MOSCOW: A Russian computer firm has discovered a new computer virus with unprecedented destructive potential that chiefly targets Iran and could be used as a “cyber weapon” by the West and Israel.
Kaspersky Lab, one of the world’s biggest producers of anti-virus software, said its experts discovered the virus – known as Flame – during an investigation prompted by the International Telecommunication Union.
Iran appears to have been the main target of the attack and the announcement comes just a month after the Islamic Republic said it halted the spread of a data-deleting virus targeting computer servers in its oil sector.
Kaspersky said the virus was several times larger than the Stuxnet worm that was discovered in 2010 and targeted the Iranian nuclear program, reportedly at the behest of Western or Israeli security agencies.
It said the main task of Flame is cyber espionage, meaning it steals information from infected machines including documents, screenshots and even audio recordings. It then sends the data to servers all over the world.
Flame is “actively being used as a cyber weapon attacking entities in several countries,” Kaspersky said in a statement late Monday. Flame is “one of the most advanced and complete attack-toolkits ever discovered.”
“The complexity and functionality of the newly discovered malicious program exceed those of all other cyber menaces known to date,” it added.
The origin of the Stuxnet worm has never been made clear but suspicion has fallen on the United States and Israel which both accuse Iran of seeking to build an atomic weapon.
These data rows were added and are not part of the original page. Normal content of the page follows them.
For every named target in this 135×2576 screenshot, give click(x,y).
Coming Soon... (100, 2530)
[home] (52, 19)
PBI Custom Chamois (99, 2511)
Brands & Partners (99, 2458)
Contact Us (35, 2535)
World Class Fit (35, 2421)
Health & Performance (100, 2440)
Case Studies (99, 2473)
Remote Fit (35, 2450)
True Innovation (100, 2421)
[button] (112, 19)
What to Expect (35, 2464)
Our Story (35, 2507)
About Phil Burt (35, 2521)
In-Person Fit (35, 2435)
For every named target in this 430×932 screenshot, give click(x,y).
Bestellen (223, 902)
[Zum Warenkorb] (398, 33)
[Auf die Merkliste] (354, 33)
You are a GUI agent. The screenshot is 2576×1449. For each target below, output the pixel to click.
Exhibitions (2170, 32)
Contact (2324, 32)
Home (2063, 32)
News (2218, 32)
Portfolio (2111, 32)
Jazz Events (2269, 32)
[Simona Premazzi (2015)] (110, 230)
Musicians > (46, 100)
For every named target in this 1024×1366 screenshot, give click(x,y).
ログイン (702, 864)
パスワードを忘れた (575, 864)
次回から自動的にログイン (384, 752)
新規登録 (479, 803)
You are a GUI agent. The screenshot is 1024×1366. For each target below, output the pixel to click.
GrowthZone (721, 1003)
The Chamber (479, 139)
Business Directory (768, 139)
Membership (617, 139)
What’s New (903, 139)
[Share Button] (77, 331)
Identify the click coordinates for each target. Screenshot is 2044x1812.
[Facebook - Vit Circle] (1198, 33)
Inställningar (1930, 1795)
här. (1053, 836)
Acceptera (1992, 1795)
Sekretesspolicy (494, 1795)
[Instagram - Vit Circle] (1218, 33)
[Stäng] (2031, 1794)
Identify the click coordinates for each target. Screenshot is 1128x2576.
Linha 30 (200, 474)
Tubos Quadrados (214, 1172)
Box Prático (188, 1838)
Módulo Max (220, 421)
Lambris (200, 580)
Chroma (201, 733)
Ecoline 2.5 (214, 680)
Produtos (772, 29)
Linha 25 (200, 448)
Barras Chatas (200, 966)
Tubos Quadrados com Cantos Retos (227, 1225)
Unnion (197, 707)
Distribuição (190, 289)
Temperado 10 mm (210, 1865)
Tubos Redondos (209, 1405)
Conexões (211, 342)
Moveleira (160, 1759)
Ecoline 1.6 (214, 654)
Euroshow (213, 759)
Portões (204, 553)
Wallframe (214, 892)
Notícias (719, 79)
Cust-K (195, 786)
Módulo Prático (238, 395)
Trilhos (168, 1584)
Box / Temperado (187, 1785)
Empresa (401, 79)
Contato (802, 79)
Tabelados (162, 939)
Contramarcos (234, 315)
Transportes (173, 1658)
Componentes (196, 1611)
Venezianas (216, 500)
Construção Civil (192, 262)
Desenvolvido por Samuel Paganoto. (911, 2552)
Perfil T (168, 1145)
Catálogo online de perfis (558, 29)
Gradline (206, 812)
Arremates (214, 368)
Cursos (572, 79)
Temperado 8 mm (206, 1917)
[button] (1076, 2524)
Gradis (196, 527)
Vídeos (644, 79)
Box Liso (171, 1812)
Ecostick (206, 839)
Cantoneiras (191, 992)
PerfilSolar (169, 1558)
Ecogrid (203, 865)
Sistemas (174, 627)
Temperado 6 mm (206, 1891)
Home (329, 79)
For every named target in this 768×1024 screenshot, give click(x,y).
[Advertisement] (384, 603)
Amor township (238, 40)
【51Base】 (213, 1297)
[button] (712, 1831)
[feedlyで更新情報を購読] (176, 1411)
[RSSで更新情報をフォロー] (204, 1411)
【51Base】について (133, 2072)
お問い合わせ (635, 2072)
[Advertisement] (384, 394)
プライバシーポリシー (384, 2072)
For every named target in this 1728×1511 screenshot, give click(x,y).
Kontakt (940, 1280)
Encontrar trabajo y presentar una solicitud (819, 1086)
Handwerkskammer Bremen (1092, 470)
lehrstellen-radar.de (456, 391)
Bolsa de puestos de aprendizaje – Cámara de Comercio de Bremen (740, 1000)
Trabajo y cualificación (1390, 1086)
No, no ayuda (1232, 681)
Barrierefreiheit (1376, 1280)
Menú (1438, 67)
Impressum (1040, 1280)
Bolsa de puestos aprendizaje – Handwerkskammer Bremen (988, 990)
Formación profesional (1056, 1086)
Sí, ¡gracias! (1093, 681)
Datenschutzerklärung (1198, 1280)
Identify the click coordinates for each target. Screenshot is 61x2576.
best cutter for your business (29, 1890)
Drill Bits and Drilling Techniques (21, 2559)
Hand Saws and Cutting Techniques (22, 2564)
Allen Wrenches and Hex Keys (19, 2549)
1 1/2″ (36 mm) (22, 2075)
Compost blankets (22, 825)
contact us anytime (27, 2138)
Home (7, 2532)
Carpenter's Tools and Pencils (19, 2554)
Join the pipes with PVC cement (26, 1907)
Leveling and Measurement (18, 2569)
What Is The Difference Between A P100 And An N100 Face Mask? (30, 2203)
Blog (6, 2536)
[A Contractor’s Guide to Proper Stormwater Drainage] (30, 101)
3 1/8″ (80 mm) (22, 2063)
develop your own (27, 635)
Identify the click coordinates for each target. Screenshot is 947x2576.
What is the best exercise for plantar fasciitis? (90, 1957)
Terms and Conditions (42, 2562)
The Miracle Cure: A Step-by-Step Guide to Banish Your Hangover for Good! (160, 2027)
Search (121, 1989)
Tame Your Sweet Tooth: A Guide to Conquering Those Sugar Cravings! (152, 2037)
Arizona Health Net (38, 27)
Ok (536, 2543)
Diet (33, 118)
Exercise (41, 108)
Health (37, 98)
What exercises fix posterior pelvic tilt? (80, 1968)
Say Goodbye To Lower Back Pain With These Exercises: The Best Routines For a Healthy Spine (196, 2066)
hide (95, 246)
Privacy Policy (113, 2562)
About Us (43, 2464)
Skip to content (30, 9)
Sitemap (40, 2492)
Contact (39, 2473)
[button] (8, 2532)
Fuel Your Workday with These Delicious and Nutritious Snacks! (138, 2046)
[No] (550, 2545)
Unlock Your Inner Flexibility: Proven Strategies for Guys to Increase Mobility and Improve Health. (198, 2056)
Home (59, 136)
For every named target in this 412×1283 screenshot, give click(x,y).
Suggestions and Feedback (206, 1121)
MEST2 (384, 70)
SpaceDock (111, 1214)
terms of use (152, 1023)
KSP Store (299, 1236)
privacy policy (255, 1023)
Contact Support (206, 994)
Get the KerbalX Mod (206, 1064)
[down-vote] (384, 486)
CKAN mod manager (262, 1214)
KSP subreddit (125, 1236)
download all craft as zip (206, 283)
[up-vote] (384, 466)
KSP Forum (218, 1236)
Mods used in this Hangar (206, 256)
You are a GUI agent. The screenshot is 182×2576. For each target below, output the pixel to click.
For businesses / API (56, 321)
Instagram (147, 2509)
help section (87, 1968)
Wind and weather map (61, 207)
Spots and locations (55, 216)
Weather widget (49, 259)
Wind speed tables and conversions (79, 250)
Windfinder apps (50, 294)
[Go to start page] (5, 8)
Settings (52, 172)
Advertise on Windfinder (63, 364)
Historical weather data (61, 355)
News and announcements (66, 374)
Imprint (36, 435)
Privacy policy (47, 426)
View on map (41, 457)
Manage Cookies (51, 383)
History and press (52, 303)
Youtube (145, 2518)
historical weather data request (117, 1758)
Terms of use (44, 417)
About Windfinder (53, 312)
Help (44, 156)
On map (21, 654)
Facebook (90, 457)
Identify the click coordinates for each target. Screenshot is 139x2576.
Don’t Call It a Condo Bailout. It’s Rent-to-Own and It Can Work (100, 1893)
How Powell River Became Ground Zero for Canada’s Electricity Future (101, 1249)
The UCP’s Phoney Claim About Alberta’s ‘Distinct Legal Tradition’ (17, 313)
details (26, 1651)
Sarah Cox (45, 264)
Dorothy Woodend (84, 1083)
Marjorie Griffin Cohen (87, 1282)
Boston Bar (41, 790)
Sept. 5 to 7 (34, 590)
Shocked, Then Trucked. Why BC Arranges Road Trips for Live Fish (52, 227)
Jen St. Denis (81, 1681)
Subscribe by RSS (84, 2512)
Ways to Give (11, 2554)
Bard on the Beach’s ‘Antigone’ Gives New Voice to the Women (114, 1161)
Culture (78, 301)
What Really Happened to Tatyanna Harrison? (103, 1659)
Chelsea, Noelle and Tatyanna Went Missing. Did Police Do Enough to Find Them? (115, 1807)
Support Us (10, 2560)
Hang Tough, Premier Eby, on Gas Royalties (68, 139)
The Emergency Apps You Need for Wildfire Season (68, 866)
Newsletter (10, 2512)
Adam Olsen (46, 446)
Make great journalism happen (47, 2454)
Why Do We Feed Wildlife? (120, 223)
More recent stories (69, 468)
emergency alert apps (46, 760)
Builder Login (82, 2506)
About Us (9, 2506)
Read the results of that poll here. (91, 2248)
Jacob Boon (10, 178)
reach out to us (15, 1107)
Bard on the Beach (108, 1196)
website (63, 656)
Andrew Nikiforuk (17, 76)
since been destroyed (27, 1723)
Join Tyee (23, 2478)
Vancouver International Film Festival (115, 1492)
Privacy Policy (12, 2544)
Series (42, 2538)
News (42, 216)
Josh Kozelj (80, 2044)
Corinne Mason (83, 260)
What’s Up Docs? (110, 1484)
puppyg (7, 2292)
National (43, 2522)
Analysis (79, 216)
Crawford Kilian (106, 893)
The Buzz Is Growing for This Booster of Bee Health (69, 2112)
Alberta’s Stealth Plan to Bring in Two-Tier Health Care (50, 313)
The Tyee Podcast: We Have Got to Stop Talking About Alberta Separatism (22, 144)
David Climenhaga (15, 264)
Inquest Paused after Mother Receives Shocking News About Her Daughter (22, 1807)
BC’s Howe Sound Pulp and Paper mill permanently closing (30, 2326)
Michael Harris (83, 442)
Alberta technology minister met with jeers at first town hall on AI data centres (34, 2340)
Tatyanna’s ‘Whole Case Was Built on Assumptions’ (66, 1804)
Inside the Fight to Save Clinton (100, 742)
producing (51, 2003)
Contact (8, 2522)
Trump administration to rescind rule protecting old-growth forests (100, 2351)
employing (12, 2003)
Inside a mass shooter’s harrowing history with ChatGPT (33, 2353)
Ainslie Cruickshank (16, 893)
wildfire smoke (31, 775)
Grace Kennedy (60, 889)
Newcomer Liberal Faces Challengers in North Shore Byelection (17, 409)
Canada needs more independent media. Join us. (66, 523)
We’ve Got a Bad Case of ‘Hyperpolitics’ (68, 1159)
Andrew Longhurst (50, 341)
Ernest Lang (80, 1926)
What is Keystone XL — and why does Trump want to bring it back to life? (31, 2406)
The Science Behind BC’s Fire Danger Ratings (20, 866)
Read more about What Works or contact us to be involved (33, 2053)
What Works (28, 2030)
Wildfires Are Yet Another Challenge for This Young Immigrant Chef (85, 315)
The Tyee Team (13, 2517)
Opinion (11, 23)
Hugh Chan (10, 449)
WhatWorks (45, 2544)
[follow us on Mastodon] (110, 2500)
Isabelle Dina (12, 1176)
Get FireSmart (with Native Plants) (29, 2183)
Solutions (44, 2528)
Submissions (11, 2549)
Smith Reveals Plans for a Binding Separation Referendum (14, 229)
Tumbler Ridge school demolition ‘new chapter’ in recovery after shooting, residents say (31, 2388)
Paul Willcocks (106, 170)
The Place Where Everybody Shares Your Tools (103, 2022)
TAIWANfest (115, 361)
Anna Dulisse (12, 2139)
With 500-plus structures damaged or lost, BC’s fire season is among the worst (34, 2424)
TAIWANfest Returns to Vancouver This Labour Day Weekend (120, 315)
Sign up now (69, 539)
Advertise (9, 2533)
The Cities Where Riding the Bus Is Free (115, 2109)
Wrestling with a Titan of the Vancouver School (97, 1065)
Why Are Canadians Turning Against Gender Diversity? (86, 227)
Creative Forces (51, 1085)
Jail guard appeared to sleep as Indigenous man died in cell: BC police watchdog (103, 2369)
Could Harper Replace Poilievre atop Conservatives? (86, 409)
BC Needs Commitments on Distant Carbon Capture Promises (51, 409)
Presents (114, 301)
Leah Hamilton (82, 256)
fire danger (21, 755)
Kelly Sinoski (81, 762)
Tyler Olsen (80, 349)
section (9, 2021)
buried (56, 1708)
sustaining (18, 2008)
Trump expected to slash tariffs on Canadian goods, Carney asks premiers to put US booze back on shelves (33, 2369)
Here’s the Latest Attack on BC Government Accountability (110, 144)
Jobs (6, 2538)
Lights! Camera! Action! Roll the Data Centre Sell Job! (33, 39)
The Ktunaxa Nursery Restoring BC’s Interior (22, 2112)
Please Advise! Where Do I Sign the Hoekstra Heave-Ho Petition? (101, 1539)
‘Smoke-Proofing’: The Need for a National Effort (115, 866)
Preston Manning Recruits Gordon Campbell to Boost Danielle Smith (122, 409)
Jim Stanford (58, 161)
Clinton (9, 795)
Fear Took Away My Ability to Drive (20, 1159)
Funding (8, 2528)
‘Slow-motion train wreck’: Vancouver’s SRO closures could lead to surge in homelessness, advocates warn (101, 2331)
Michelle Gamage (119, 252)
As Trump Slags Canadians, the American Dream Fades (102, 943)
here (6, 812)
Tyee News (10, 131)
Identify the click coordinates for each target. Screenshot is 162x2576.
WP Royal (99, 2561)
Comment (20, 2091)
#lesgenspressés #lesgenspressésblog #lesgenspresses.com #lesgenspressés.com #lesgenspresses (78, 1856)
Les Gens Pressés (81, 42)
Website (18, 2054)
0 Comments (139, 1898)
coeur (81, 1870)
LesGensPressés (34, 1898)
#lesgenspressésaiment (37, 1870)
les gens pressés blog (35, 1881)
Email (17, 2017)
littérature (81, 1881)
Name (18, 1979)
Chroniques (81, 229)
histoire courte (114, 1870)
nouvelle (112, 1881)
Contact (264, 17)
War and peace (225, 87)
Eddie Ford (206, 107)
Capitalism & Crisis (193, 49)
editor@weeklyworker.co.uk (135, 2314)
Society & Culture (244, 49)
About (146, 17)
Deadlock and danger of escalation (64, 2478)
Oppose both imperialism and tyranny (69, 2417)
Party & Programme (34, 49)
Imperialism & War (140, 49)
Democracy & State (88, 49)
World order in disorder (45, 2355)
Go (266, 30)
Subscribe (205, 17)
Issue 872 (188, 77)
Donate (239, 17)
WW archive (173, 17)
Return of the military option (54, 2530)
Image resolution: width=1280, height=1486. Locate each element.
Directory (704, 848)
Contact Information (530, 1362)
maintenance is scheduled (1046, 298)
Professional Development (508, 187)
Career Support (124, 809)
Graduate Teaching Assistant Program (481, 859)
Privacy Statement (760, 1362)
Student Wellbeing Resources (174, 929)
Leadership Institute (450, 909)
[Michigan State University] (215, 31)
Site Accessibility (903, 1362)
The chief security expert at Kaspersky, Alexander Gostev, said that Iran was the country worst affected by Flame followed by the Palestinian Territories, Sudan, Syria and Lebanon.
“The geography of the targets and also the complexity of the threat leaves no doubt about it being a nation state that sponsored the research that went into it,” he said in an analysis article.
He said that the aim of the virus was clearly to “collect information” on the operations of states in the Middle East such as Iran, Lebanon and Syria.
However, like Stuxnet and another previous superworm Duqu, “its authors remain unknown,” he said.
“Flame is not designed to steal money from bank accounts. It is also different from rather simple hack tools and malware used by the hacktivists,” he added.
Without giving any indication that Israeli spy agency Mossad could be involved in Flame, Israel’s Strategic Affairs Minister Moshe Yaalon said such cyber weapons were an important part of the arsenal of Iran’s enemies.
“For anyone who sees the Iranian threat as significant, it is reasonable that he would take different steps, including these, in order to hobble it,” he told army radio.
“Israel is blessed with being a country which is technologically rich, and these tools open up all sorts of possibilities for us.”
Iran swiftly claimed to have come up with an anti-virus program against Flame. “Tools to recognize and clean this malware have been developed,” Maher, a computer emergency response team in Iran’s telecommunications ministry, said on its website.
Iran in April said it had set up a crisis committee to combat a mystery cyber attack which hit computers including ones running its main oil export terminal on Kharg Island.
Kaspersky’s Gostev said it was alarming that the cyber attack was now in its active phase.
“Its operator is consistently surveilling infected systems, collecting information and targeting new systems to accomplish its unknown goals.”
According to Laurent Heslault, security chief of the Symantec firm which makes Norton computer protection software, it is likely that Flame was being used for “highly targeted” attacks.
“The computers affected can be counted by the dozen, maybe hundreds, but no more than that. [It] ... is clearly sponsored by someone with means.”